*** Given entries Section Begins ***

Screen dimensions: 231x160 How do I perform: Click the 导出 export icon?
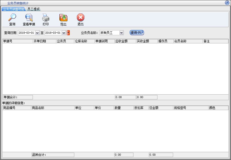(x=63, y=18)
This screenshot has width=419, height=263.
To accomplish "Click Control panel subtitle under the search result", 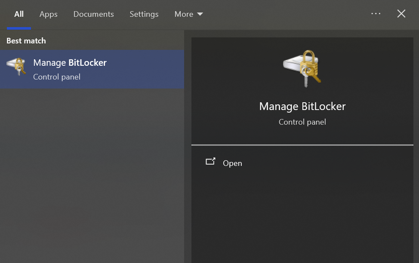I will coord(57,77).
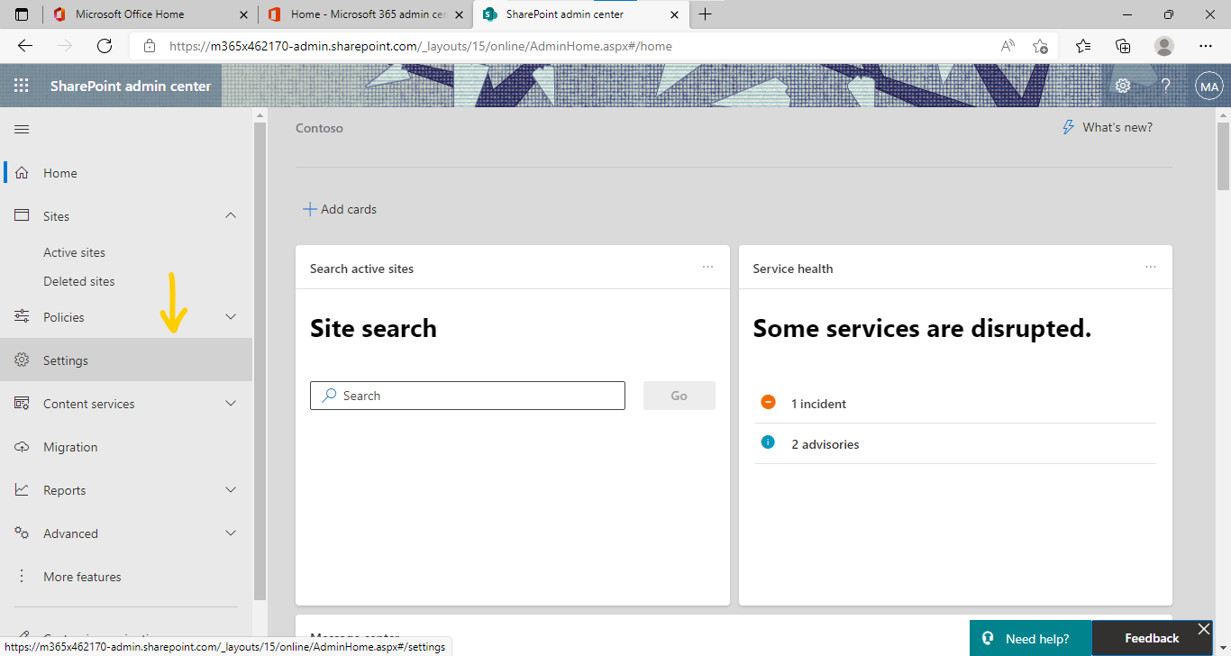
Task: Open the Microsoft 365 app launcher waffle icon
Action: tap(22, 85)
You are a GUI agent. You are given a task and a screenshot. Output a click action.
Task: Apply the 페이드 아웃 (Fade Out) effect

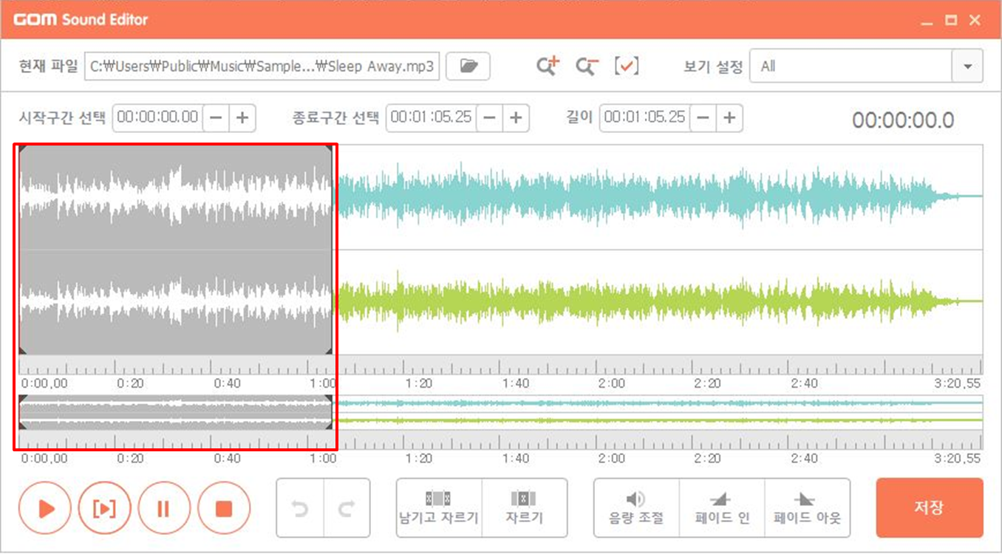[x=808, y=507]
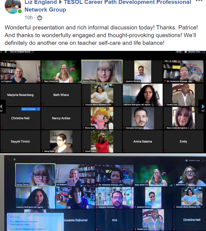
Task: Select the Marjorie Rosenberg participant tile
Action: (20, 95)
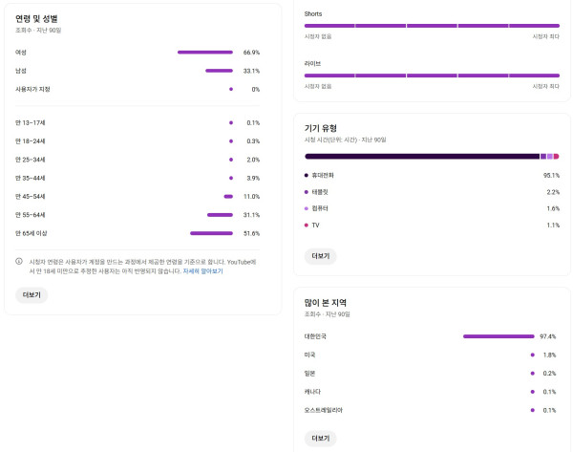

*** Given entries Section Ends ***

Task prompt
Search the entries for "screenshot" and copy each matching line.

Exercise response
This screenshot has width=419, height=263.
You are a GUI agent. You are given a task and a screenshot. Output a click action.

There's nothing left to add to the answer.